• _READING PASSAGE_:
==============================
Google v. CNIL: Is a new landmark judgment for personal data protection on the horizon?

1. In the 2014 landmark Judgment Google Spain (C-131/12), the Court of Justice of the European Union (hereinafter, “ECJ”) was called upon to answer the question of whether data subjects had the right to request that some (or all) search results referring to them are suppressed from a search engine’s results. In its decision, the ECJ clarified that search engines engage in data processing activities and recognised the data subject’s right to have certain results suppressed from the results (even if maintained on the original webpage).

2. This right encountered its legal basis on Directive 95/46/EC of the European Parliament and of the Council of 24 October 1995 on the protection of individuals with regard to the processing of personal data and on the free movement of such data (hereinafter, “Directive 95/46”) jointly with Articles 7 (respect for private and family life) and 8 (protection of personal data) of the Charter of Fundamental Rights of the European Union (hereinafter, “Charter”). In accordance with the Court’s decision, it can be exercised against search engines acting as data controllers (Google, Bing, Ask, amongst others) and does not depend on effective harm having befallen the data subject due to the inclusion of personal data in the search engine’s results. Data subject’s rights should override the economic rights of the data controller and the public’s interest in having access to the abovementioned information unless a pressing public interest in having access to the information is present.

3. Google Spain offered some clarity on a number of extremely relevant aspects such as: i) the [existence of] processing of personal data by search engines; ii) their status as data controllers under EU law; iii) the applicability of the EU’s data protection rules even if the undertaking is not headquartered in the Union; iv) the obligation of a search engine to suppress certain results containing personal data at the request of the data subject; v) the extension, range and (material) limits to the data subjects’ rights. The natural conclusion to arrive is that Google Spain granted European citizens the right to no longer be linked by name to a list of results displayed following a search made on the basis of said name.
==============================
• _DATASET_:
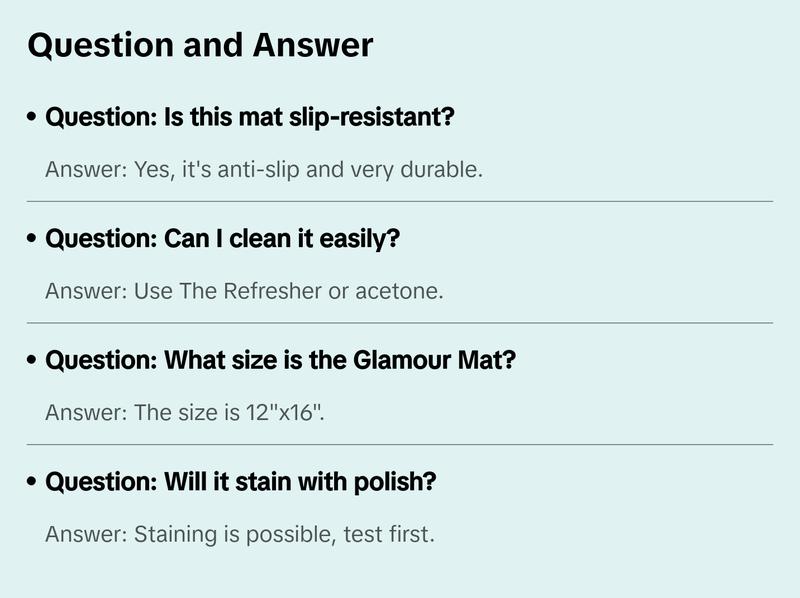Open the 'Will it stain with polish?' question
The height and width of the screenshot is (598, 800).
click(241, 482)
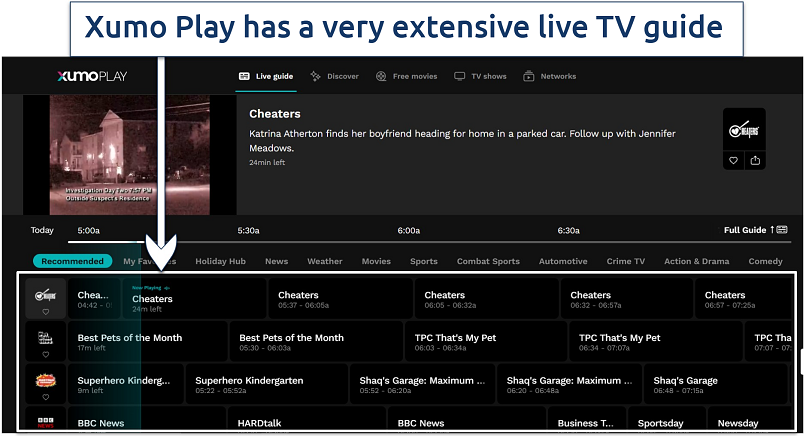Image resolution: width=806 pixels, height=436 pixels.
Task: Go to the Free movies tab
Action: [x=407, y=76]
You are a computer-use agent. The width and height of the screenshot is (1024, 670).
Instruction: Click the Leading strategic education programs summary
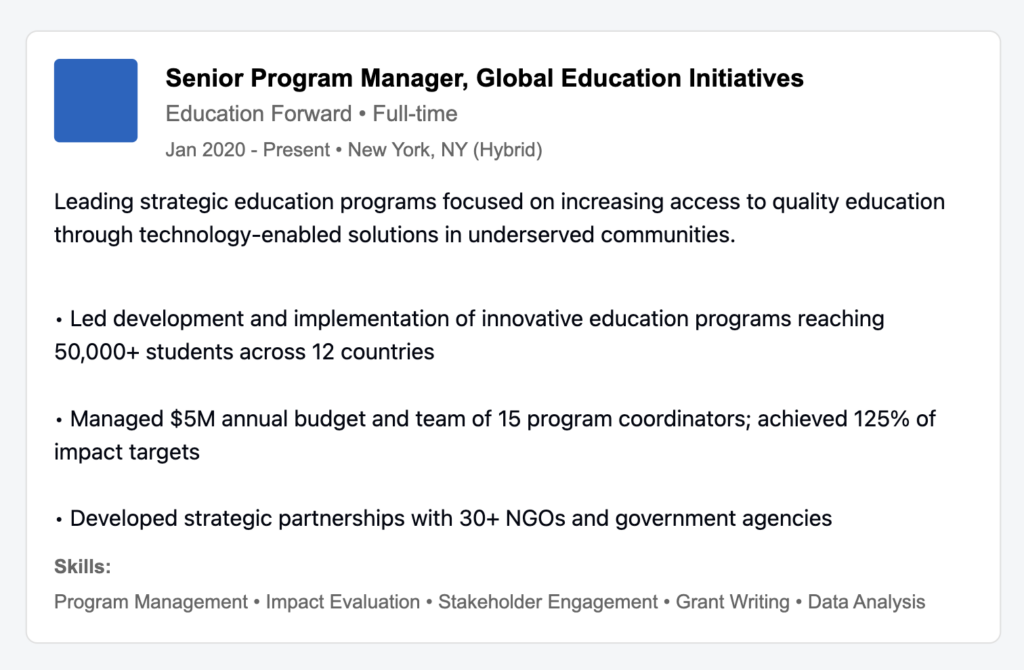click(x=499, y=218)
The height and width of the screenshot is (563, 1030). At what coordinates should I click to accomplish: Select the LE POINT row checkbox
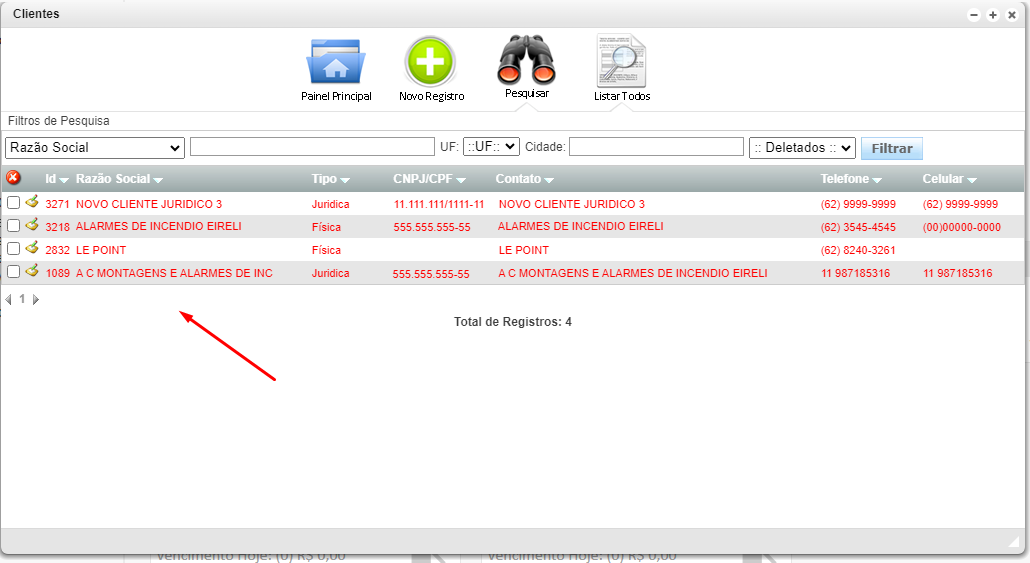pyautogui.click(x=14, y=249)
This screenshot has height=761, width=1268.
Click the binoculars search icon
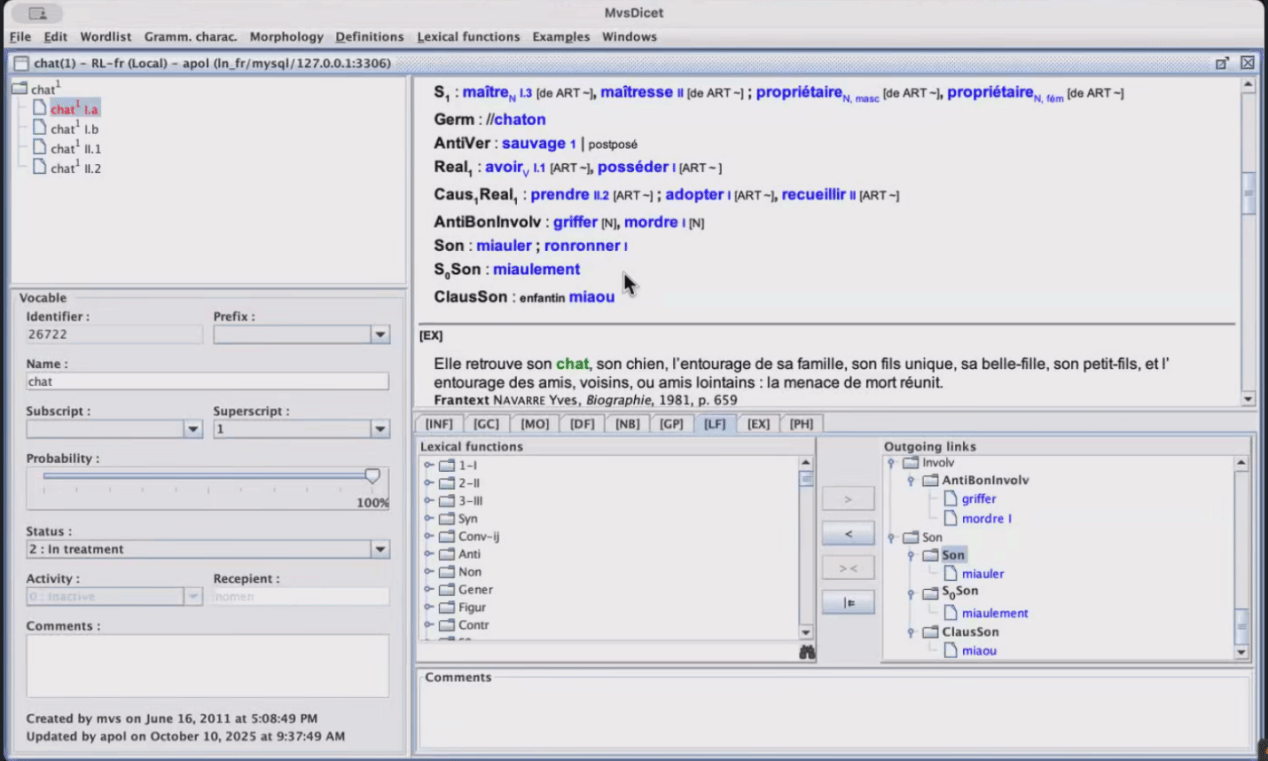click(x=806, y=652)
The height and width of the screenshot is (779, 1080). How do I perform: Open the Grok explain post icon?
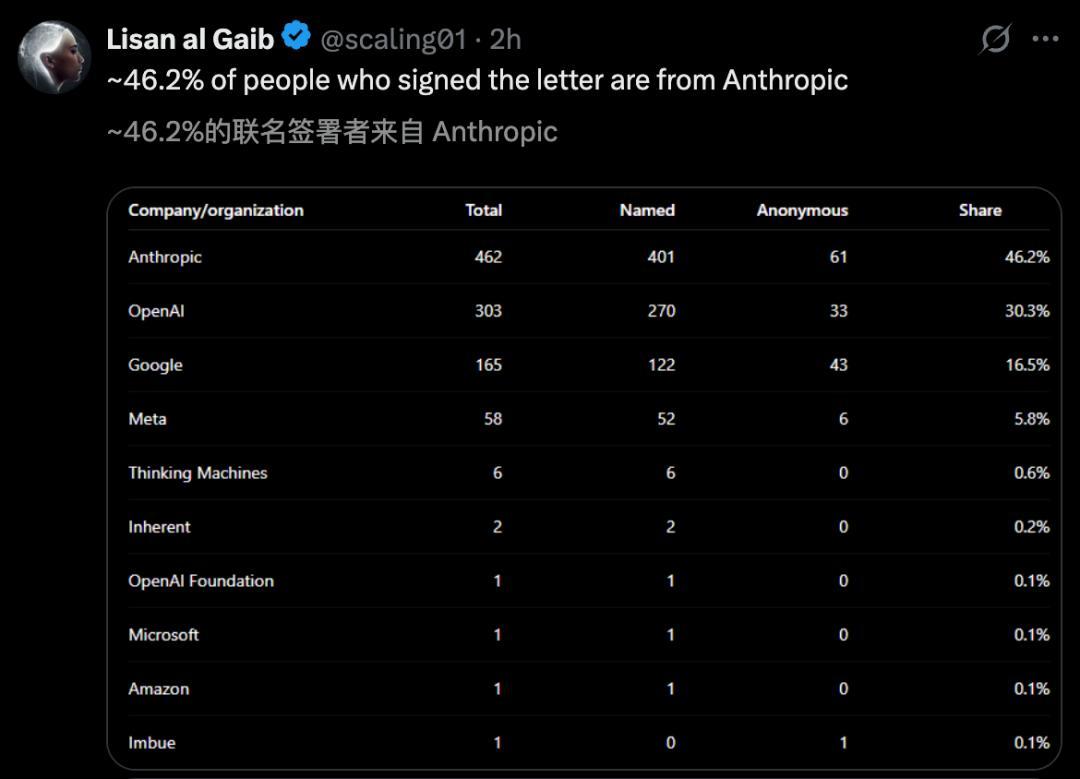point(995,39)
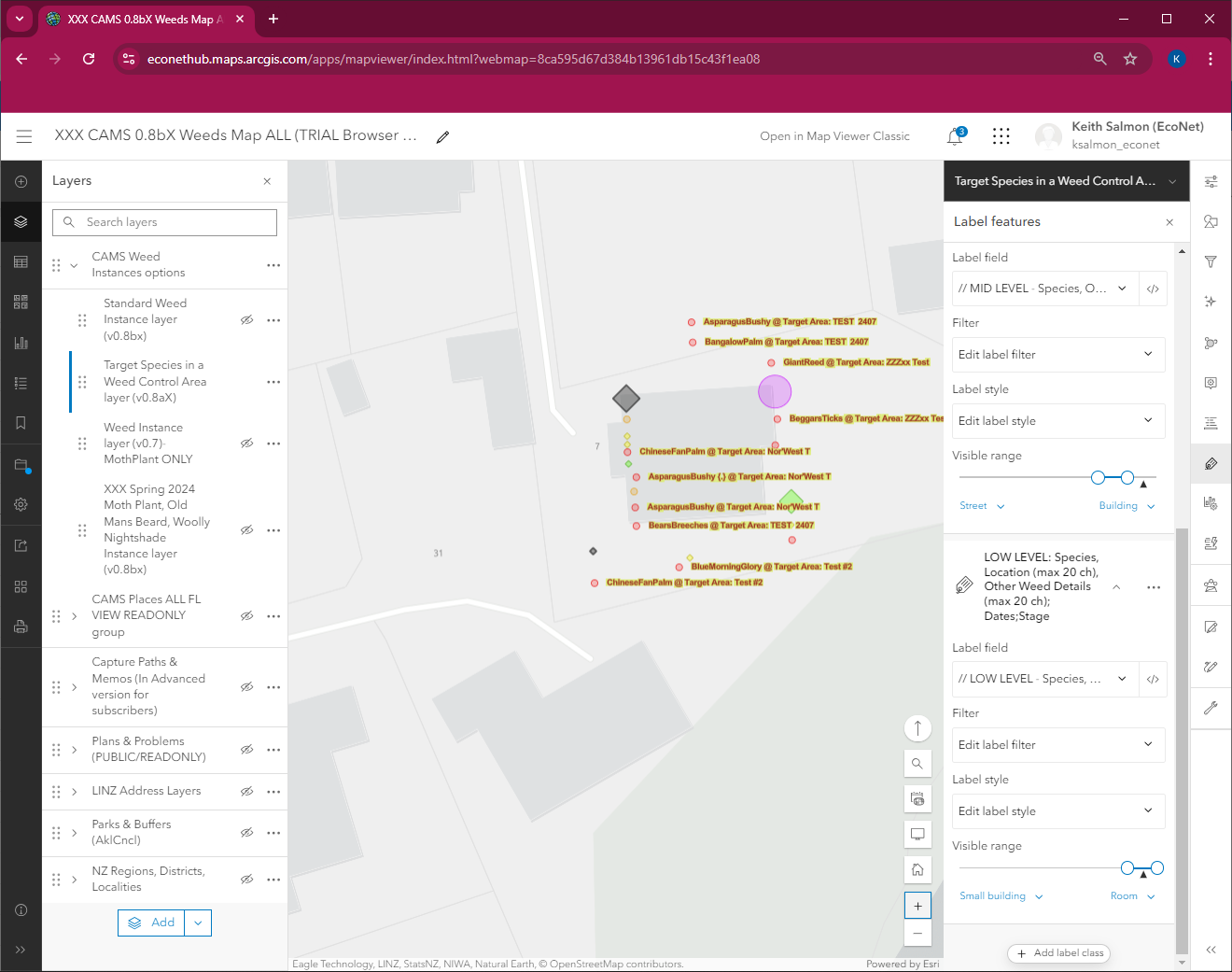Click the Print icon in the dark sidebar
The height and width of the screenshot is (972, 1232).
(21, 627)
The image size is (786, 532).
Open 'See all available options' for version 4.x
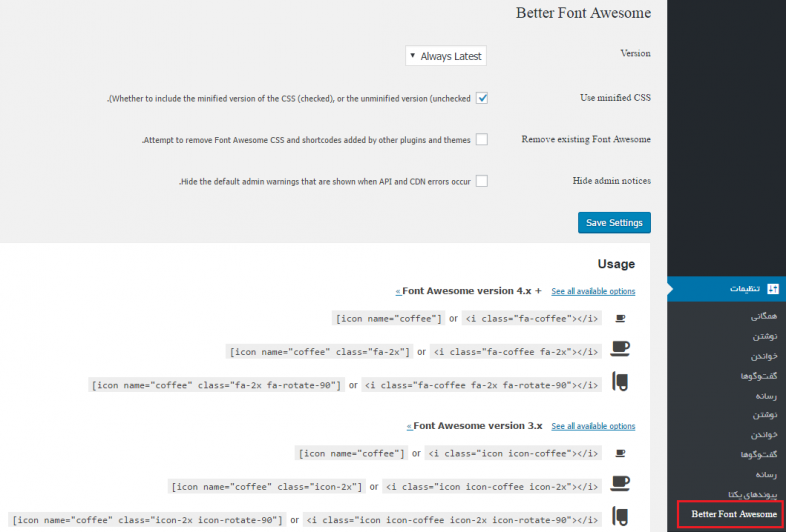(x=593, y=291)
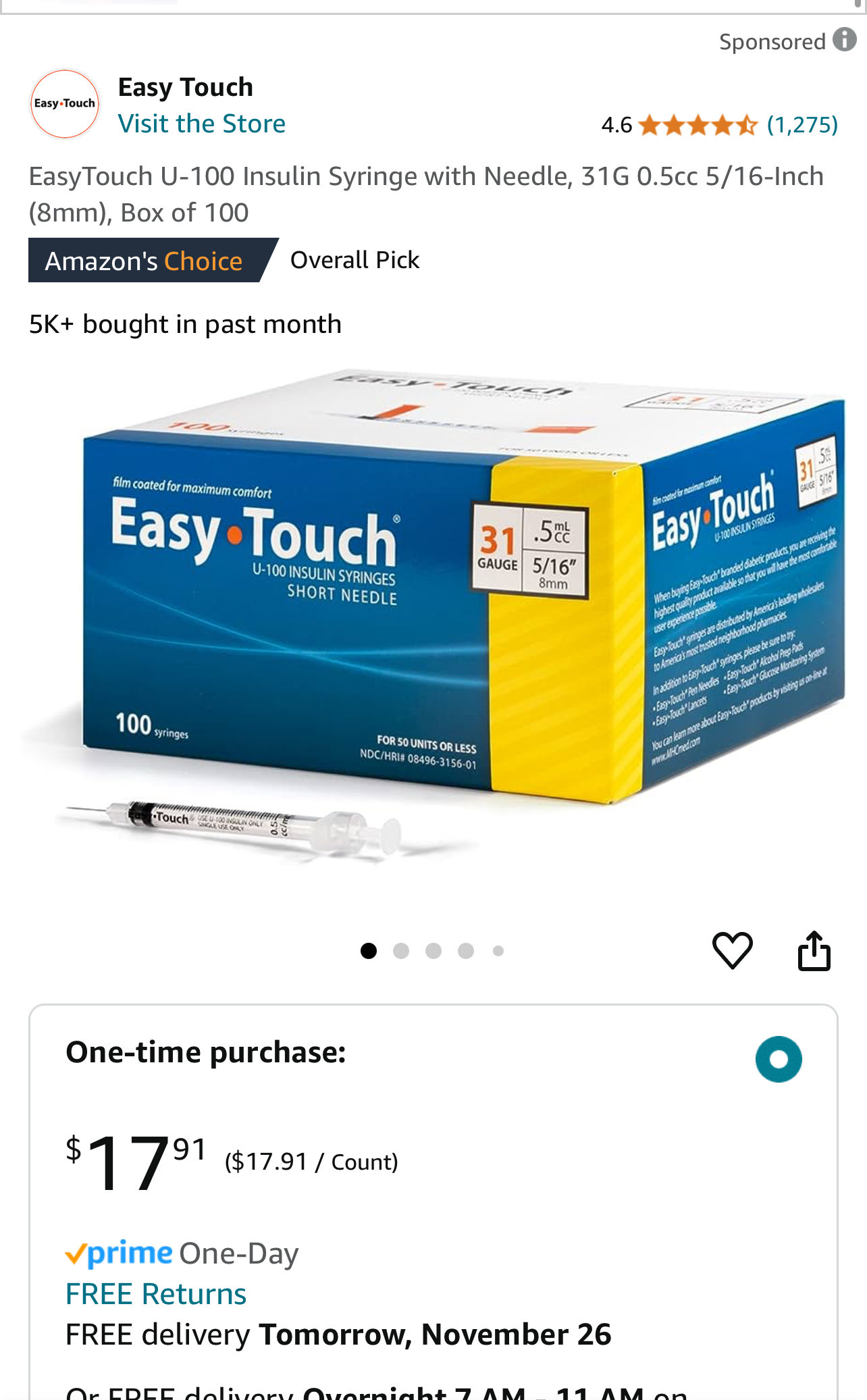Go to second product image dot
This screenshot has height=1400, width=867.
(401, 951)
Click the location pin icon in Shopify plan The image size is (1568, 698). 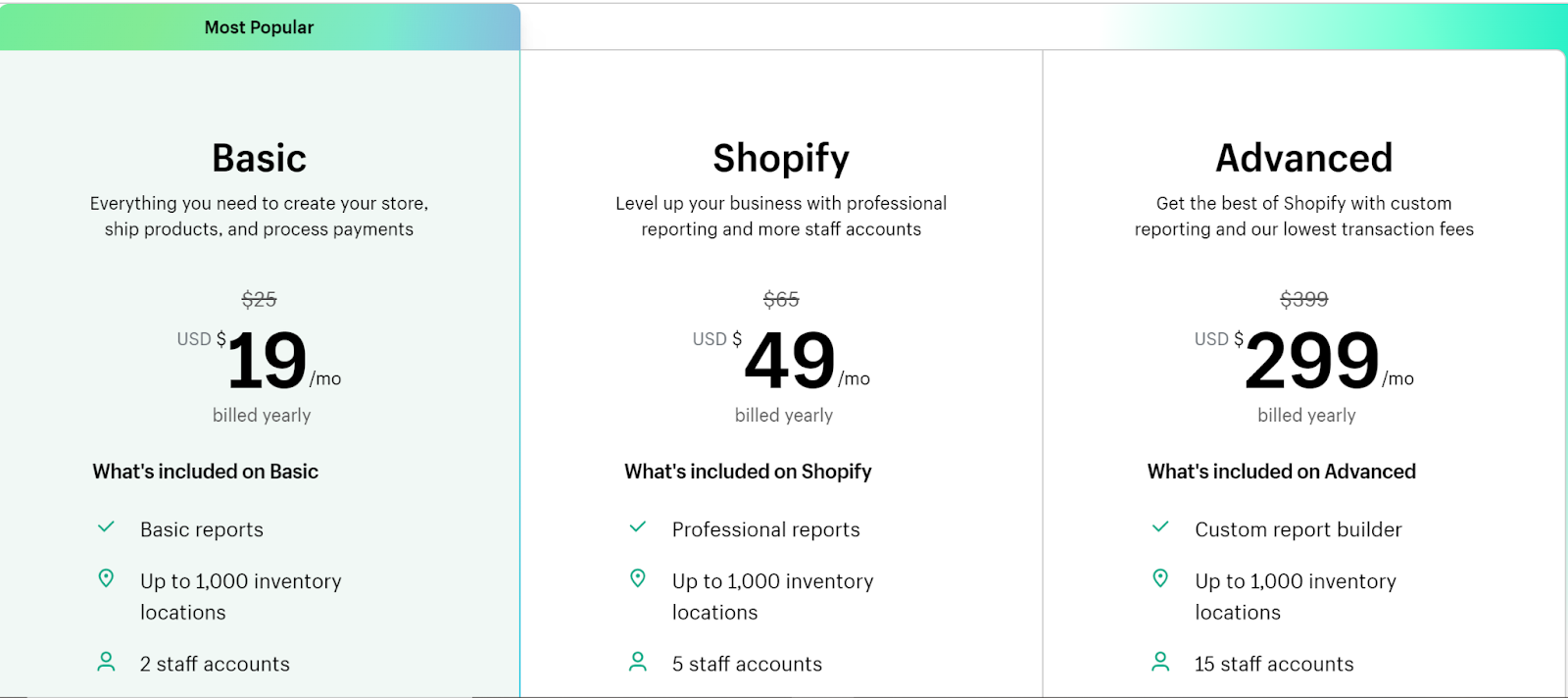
==============================
• _YOUR GOAL_:
Extract everything in the Google v. CNIL passage from "3. Google Spain" down to "of said name.". The lines that come after the Google v. CNIL passage are separate material.

• _YOUR RESPONSE_:
3. Google Spain offered some clarity on a number of extremely relevant aspects such as: i) the [existence of] processing of personal data by search engines; ii) their status as data controllers under EU law; iii) the applicability of the EU’s data protection rules even if the undertaking is not headquartered in the Union; iv) the obligation of a search engine to suppress certain results containing personal data at the request of the data subject; v) the extension, range and (material) limits to the data subjects’ rights. The natural conclusion to arrive is that Google Spain granted European citizens the right to no longer be linked by name to a list of results displayed following a search made on the basis of said name.